§ SELECTED TEXT
Life and Medical Sciences
Cell & Developmental Biology
Wiley InterScience Backfile Collection 1832-2000
Using heavy meromyosin (HMM) or the fragment S1 of myosin as probes for actin microfilaments, we studied their organization in Paramecium both by fluorescence and electron microscopy.In interphasic cells, HMM decorates (a) most prominently the periphery of nascent and young food vacuoles and their route during the early phase of their intracellular transit; (b) a thin meshwork radiating from the gullet throughout the cytoplasm; (c) a small area beneath the pore of contractile vacuoles and beneath the cytoproct when open to release food residues. Most of these HMM-decorated structures are in close contact with microtubular arrays. All HMM decoration disappears in dividing cells and in cytochalasin-treated cells. In vivo, the drug immediately blocks food vacuole formation but does not affect cytokinesis, cyclosis, contractile vacuole pulsation, defecation, or nuclear movements.The data show that, as in the cells of other organisms, actin microfilaments form defined arrays that undergo physiologically controlled cycles of assembly/disassembly. These arrays contribute (at least in the phagocytotic process) to diverse types of movement: constriction, membrane fusion, and migration of food vacuoles. However, aside from their massive concentration along the phagocytotic tractus, actin microfilaments are neither major structural components of Paramecium cytoplasm nor the only cytoskeletal components ensuring motility or contractility processes.

§ WORK INSTRUCTION
In the abstract on actin microfilaments in Paramecium, what process does cytochalasin immediately block in living cells?

§ RECORDS SHOWN
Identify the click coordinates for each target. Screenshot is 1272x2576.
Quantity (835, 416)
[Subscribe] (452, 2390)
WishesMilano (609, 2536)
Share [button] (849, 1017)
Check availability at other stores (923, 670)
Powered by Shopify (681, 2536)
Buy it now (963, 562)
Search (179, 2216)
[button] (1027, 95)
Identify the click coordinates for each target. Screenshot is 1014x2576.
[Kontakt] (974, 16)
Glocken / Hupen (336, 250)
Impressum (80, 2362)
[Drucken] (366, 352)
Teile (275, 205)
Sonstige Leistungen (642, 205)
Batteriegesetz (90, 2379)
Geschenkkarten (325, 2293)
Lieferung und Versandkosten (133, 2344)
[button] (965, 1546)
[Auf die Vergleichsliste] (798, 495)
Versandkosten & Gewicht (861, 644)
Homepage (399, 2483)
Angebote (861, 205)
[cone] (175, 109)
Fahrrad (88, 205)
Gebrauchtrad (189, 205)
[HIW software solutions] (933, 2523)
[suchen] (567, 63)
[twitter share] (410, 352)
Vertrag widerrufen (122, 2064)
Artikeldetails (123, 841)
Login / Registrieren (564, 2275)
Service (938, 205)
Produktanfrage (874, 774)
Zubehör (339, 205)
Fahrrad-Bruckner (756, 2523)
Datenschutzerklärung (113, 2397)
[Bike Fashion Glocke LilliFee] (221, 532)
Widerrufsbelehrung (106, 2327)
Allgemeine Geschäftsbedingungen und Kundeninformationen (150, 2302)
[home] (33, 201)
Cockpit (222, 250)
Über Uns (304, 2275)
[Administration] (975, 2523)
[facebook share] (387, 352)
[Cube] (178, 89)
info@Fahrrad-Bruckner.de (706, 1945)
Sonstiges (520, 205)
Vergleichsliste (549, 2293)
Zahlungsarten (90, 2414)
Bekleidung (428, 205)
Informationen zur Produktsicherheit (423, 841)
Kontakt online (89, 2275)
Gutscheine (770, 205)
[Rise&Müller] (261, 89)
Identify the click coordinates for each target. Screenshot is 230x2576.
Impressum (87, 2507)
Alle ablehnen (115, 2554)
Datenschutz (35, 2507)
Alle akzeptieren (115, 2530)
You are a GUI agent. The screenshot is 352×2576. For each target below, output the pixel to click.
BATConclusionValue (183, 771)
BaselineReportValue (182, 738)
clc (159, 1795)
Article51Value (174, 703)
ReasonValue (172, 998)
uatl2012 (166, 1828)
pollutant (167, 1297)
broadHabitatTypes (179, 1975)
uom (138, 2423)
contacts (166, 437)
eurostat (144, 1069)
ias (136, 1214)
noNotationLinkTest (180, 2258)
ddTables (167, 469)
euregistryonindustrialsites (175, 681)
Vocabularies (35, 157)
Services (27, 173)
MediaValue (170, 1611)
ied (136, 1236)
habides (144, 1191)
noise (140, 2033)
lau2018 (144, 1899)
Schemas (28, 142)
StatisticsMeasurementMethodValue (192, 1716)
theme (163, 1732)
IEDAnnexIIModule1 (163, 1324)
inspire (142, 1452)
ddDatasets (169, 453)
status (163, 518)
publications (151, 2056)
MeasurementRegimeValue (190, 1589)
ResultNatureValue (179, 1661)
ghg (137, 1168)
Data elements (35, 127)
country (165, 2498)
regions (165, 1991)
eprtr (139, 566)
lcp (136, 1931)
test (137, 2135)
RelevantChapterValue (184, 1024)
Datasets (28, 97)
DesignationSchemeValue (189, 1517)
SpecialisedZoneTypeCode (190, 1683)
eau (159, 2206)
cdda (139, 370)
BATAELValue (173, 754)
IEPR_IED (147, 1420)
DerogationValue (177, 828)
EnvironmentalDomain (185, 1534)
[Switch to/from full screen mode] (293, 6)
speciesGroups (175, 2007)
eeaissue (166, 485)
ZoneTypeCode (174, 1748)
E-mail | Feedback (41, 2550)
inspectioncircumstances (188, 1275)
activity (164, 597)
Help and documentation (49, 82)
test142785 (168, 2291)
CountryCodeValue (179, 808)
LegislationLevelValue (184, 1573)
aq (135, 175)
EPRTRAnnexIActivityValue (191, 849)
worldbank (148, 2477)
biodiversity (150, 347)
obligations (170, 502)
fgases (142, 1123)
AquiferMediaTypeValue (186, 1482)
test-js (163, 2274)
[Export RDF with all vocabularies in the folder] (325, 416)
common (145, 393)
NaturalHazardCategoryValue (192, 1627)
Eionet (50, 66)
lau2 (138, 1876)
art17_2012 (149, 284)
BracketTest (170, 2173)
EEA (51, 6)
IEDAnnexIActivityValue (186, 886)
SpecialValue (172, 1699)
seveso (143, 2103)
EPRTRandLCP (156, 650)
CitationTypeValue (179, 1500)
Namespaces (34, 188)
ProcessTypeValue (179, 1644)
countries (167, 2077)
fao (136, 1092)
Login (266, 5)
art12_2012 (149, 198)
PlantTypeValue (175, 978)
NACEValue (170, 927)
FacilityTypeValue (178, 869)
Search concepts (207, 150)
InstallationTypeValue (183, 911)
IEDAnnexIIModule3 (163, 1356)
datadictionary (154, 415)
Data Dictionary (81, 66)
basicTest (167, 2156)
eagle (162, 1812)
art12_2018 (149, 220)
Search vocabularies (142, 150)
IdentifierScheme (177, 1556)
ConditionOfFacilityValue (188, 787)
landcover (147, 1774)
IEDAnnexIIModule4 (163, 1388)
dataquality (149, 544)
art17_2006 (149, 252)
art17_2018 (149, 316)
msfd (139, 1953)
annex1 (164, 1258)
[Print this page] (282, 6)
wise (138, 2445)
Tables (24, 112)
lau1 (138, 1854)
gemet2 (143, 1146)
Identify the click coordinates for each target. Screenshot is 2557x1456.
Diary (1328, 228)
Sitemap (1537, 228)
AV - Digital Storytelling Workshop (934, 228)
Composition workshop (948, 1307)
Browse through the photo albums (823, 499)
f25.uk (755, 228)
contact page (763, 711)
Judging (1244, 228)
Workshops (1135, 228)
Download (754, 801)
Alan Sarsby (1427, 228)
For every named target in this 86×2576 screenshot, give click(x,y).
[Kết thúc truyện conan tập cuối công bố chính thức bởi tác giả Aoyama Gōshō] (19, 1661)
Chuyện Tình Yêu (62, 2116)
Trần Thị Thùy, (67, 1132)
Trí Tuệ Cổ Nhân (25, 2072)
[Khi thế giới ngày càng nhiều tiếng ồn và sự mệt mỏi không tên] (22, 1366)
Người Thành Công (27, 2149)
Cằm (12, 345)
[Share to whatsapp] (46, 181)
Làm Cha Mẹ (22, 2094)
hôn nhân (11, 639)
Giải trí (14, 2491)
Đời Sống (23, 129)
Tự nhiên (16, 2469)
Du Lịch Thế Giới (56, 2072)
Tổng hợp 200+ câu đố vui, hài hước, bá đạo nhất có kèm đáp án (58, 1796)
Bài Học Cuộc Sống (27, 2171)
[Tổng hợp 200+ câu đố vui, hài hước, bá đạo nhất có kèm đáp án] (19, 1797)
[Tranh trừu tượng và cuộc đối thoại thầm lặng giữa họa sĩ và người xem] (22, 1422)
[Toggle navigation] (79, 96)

§ ANSWER TO THIS TASK
Food vacuole formation.